That is the question that eight of Australia’s peak industry and business organisations have been seeking the answer to, from both the Industrial Relations Minister Tony Burke and the Prime Minister Anthony Albanese.

While the Prime Minister and Minister Burke argue that it’s simply ‘closing loopholes’, they have consistently failed to detail exactly what those ‘loopholes’ are. Instead of explaining exactly how the proposed legislation will help create jobs and how it will help people be paid more, they are making it more costly for businesses to operate, who then will be forced to increase prices as a result.

While there is no doubt that unions play an important role in workplaces, it is timely to restate that there are approximately only 8% of workers in private enterprises who are a member of a union, a very small minority of workers. Modern workplaces reflect modern attitudes about working: the need for flexibility and reward for effort, hard work, skills and experience.

Independent research has shown that the three most important job considerations for the majority of Australians are higher pay, job security and flexibility. And the same research shows that for Generation Z, flexibility is even more important than job security with the greatest influences on overall job satisfaction being company culture, hours and interest in work.

And that is what is so bewildering about the ‘Closing loopholes’ Bill.  For example:

  • The Government proposes a new definition of casual workers – that is 3 pages long!
  • They want to force businesses to pay a more experienced and qualifies worker the same as a less experienced or qualified employee.
  • They want to remove the freedom for independent contractors to be their own boss.
  • And, they want to allow unions to enter workplaces at pretty much anytime they want to and give them more powers than the police to do so.

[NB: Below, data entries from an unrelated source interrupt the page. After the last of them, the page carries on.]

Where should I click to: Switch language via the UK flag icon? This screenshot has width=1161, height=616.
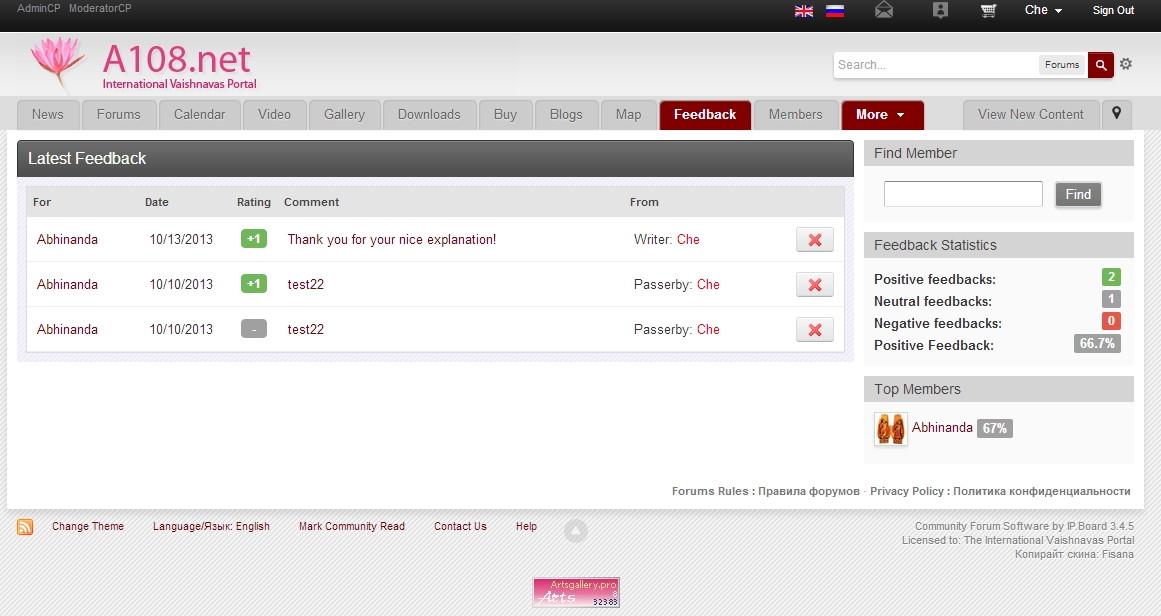pos(803,11)
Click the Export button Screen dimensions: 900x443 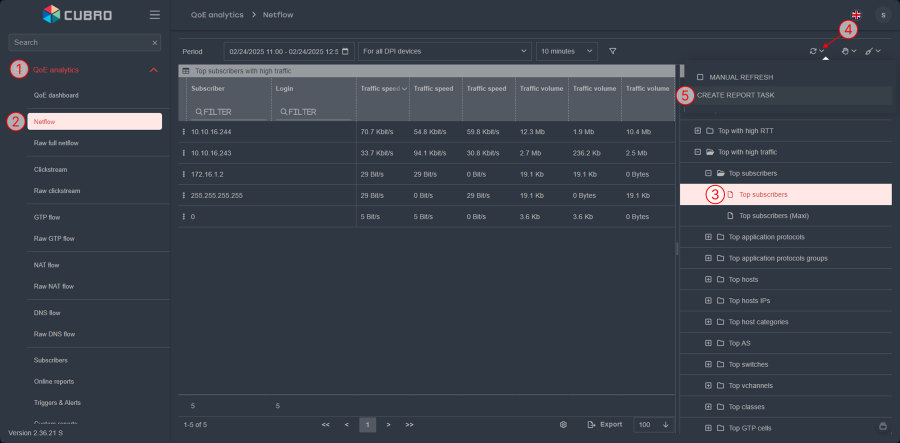pyautogui.click(x=604, y=425)
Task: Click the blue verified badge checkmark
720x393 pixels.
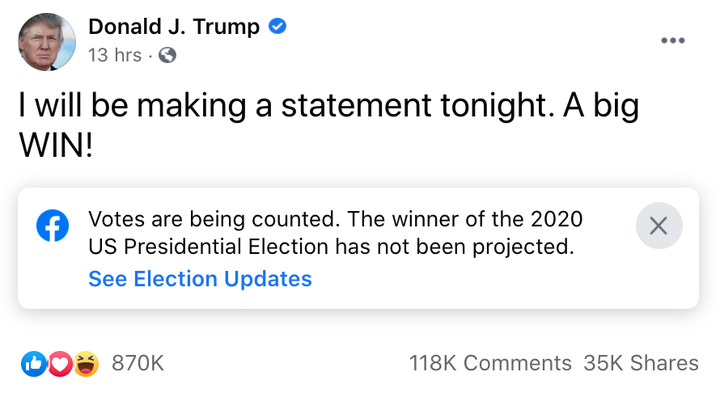Action: pos(277,26)
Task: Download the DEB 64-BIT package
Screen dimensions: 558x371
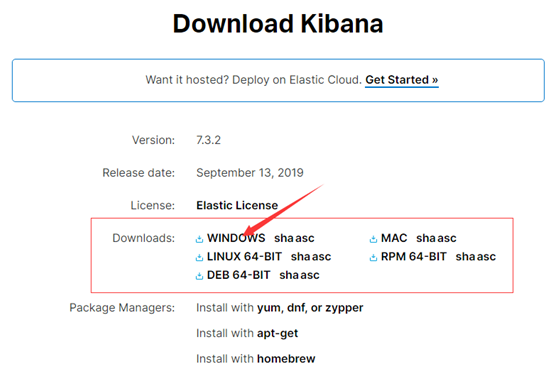Action: point(238,275)
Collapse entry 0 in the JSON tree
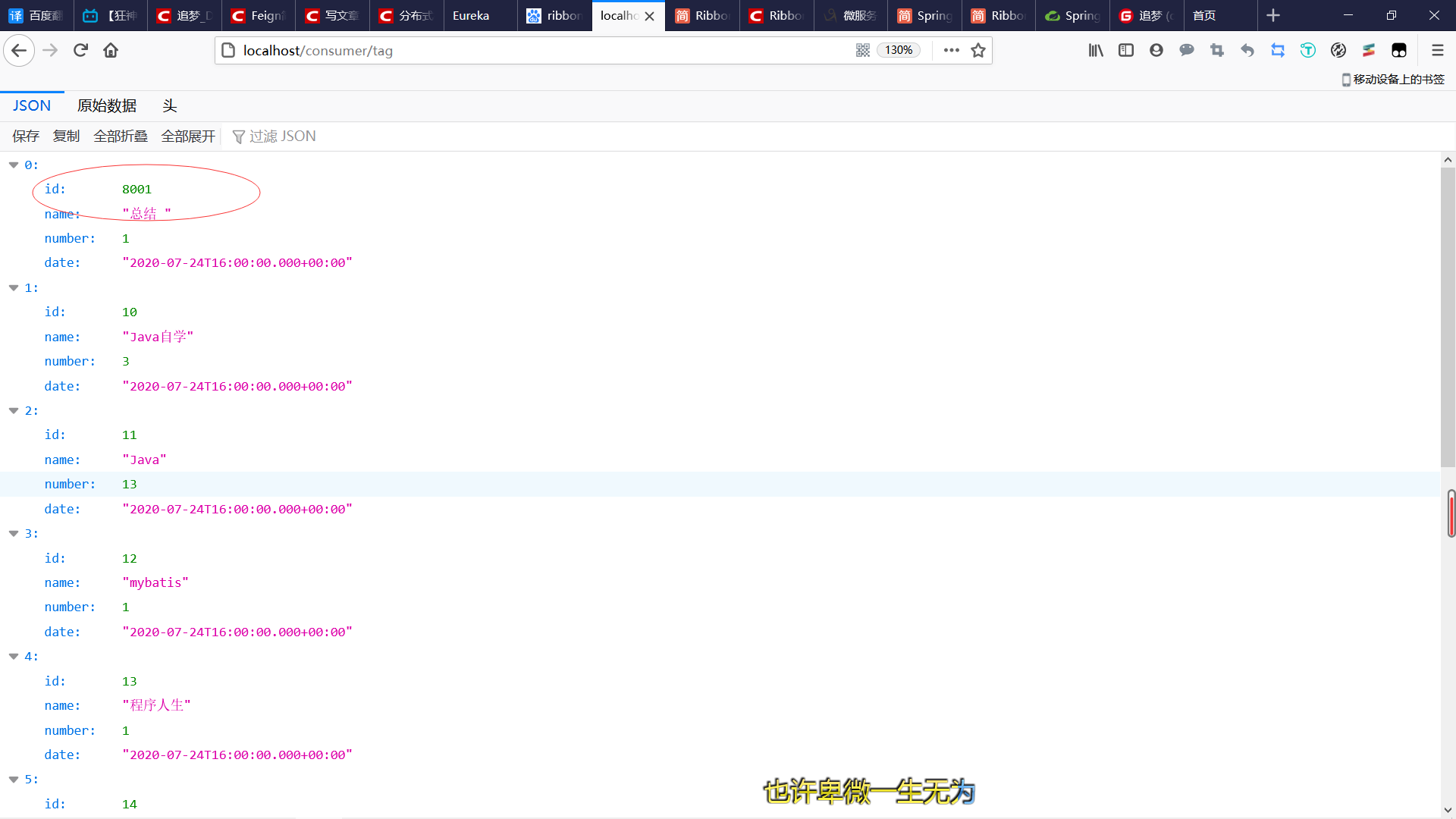 [x=13, y=165]
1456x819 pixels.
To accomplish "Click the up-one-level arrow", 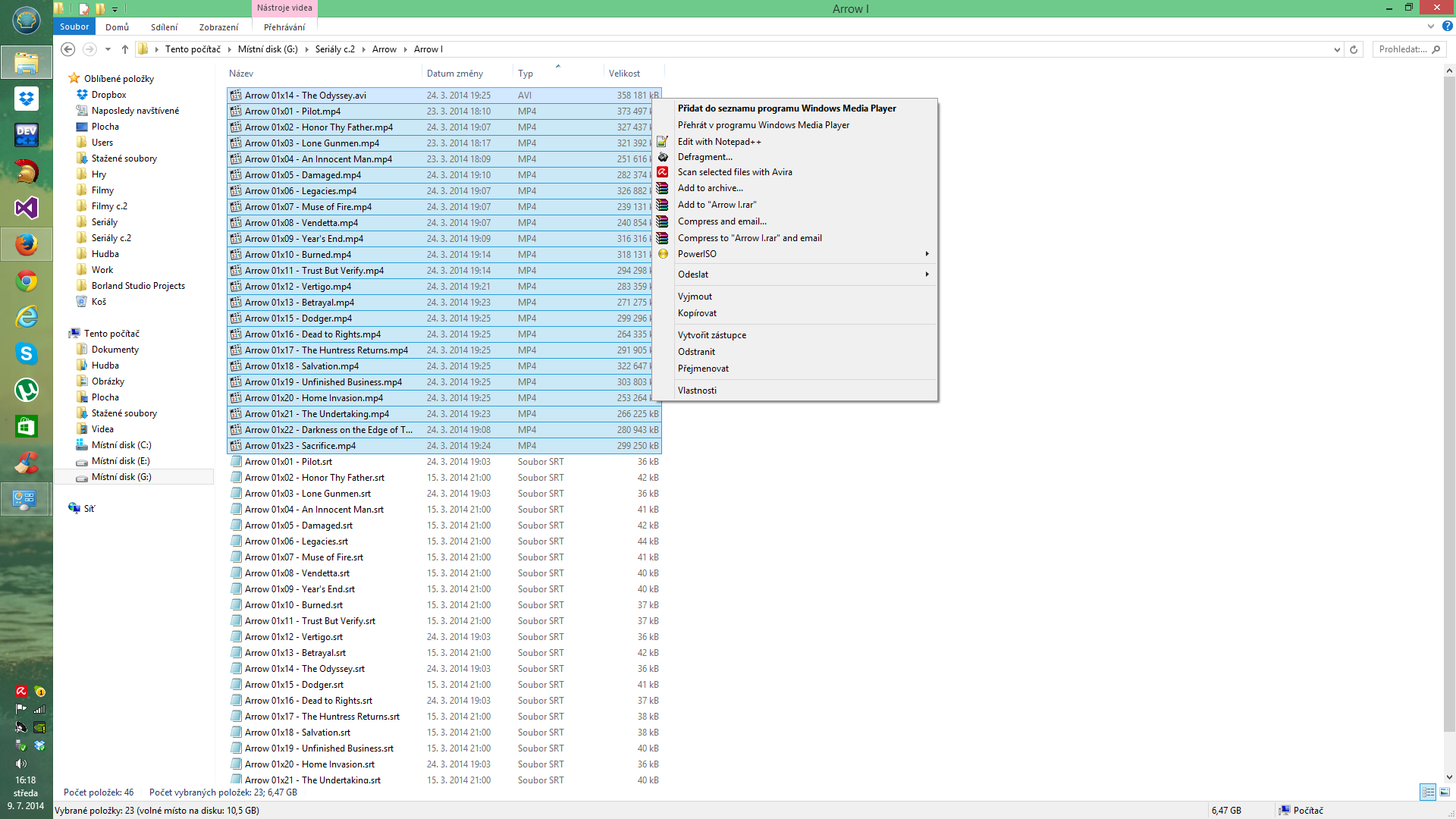I will click(x=125, y=49).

How do any of these measures create more jobs for Australians or help them to be paid more?

And by making things more complex and costly for businesses, how will that help them reduce the pressures on the cost of living?

The current workplace relations system is already complex and onerous for businesses, so why then make it even more complex and costly, perversely in the name of creating more jobs and ensuring higher pay? It simply doesn’t work like that. 

We need to constantly remind the PM and Minister Burke that it is private businesses that employ the majority of workers in Australia, not the Government. 

Australia has become a wealthier nation over the past 40 years in no small part of the changes to our industrial relations system that former Prime Ministers Bob Hawkes and Paul Keating introduced. They realised that by creating a system where employers and employees worked together, more jobs would be created and with better pay.

What the Prime Minister and Minister Burke are now arguing for is a return to an outdated system, with employers and employers at loggerheads, in conflict. The reality of the ‘Closing loopholes’ Bill will be a poorer nation, less jobs and a higher cost of living.